Authors: Nick Ward, Future Science Group
A collaborative research effort between the Regenstrief Institute and the Indiana University School of Medicine (both IN, USA), has enabled the development of a new risk assessment scoring system for colorectal cancer. The new test could help physicians distinguish patients who require an invasive colonoscopy assessment from those who do not.
The results of the study, titled ‘Derivation and Validation of a Scoring System to Stratify Risk for Advance Colorectal Neoplasia in Asymptomatic Adults’ have recently been published online in the journal Annals of Internal Medicine.
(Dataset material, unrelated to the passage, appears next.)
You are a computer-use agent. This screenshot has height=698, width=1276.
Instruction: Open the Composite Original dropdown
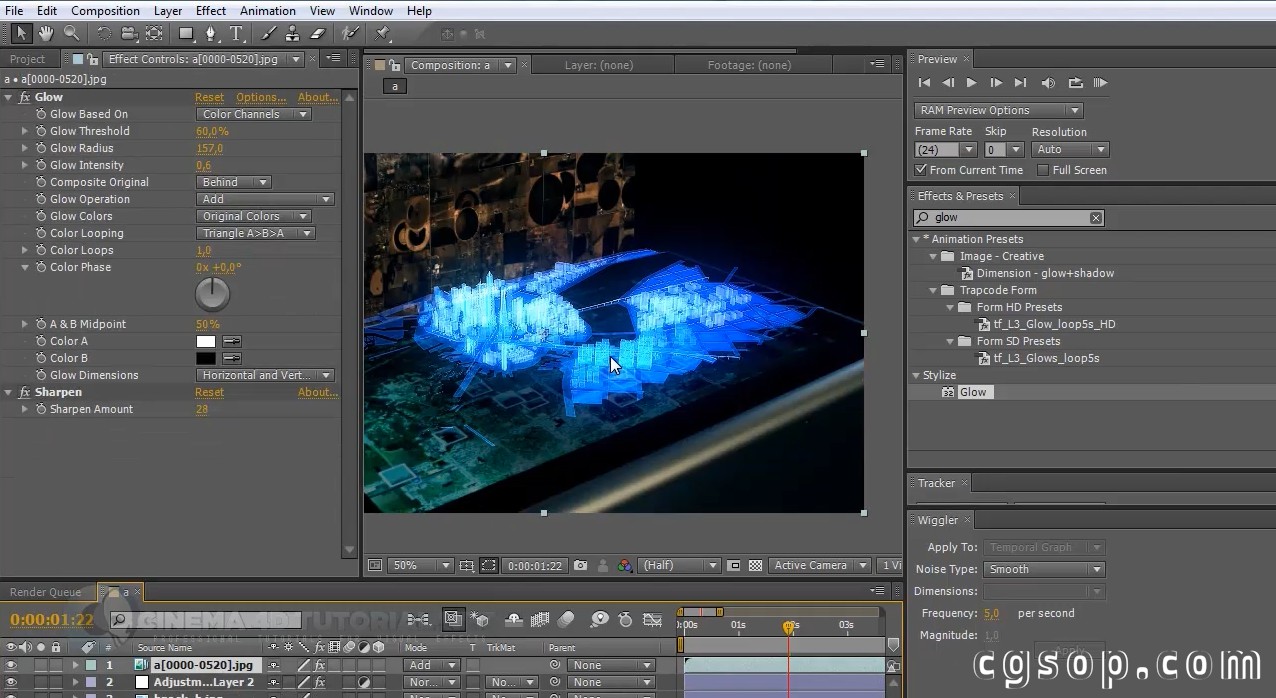(x=234, y=182)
Guidelines state that colorectal cancer accounts for 55,000 deaths per year and that 85% of the population is classified as being at ‘average risk’ for developing colorectal cancer. However, despite being cost effective, colorectal cancer screening tests are underutilized, in part owing to the current inability to more precisely tailor screening methods according to risk.
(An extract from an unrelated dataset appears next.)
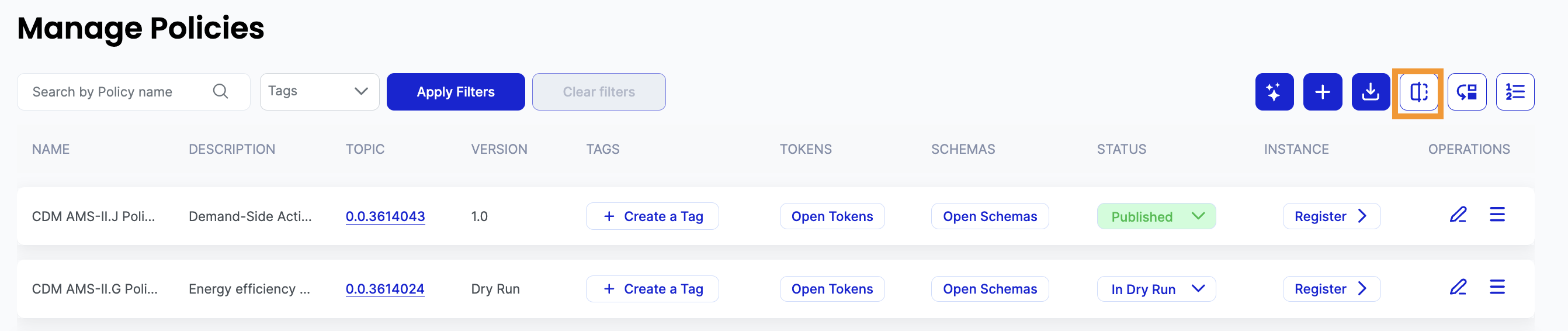Screen dimensions: 1568x331
Task: Click the AI sparkle wizard icon
Action: pos(1274,92)
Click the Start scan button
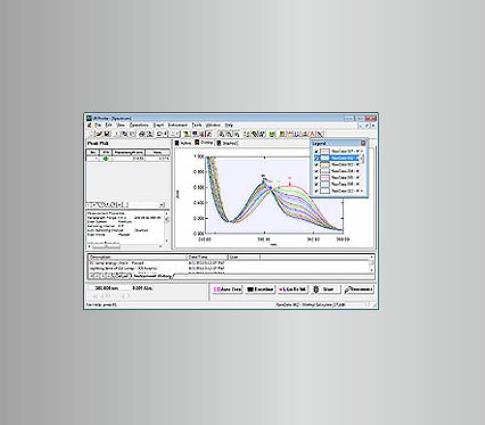 tap(325, 290)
When devising the study, lead author Thomas Imperiale of the Regenstrief Institute and Indiana University School of Medicine stated: “The main question was, ‘can the risk factors most frequently associated with the risks for colorectal cancer and advanced, precancerous polyps be used in combination to stratify risk for advanced neoplasia in average-risk persons’?”
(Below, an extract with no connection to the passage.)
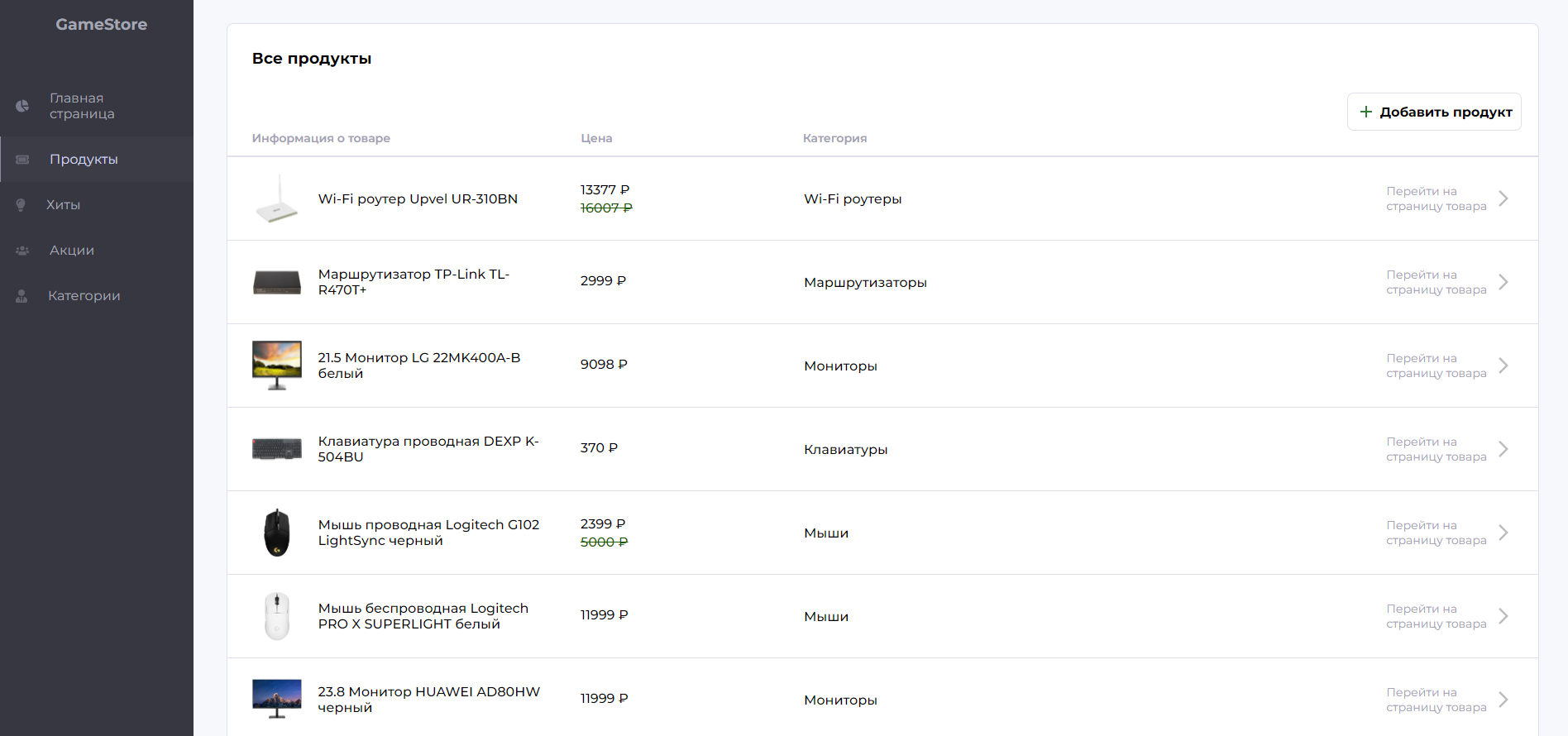This screenshot has width=1568, height=736.
Task: Open the Wi-Fi роутер Upvel row chevron
Action: 1503,198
The study was conducted in patients with an average-risk of colorectal cancer, aged 50–80 years, who were undergoing initial screening colonoscopy. Points for the risk assessment score were assigned based on risk factors for both colorectal cancer and advanced precancerous polyps. These risk factors included age, gender, family history of colorectal cancer, smoking history, and waist circumference. Based on their risk assessment scores, the patients were separated into very low-, low-, intermediate- and high-risk categories.
It was discovered that there were fewer advanced neoplasms in the low- and very low-risk groups. This indicates that less invasive tests such as sigmoidoscopies or occult blood tests could be suitable screening methods for these patients. Conversely, the researchers indicate that those in higher-risk groups may require a colonoscopy.
Imperiale explained the biggest challenge with the new method at present: “Is getting to the point where providers are comfortable using the scoring system, reassuring patients at very low and low risk that non-colonoscopy based strategies may be as effective, and convincing high-risk patients who do not want colonoscopy, to have one.”
“Our hope is that knowing the risk of advanced neoplasia may make colorectal screening more patient-centered with respect to choosing a screening test,” Imperiale concluded.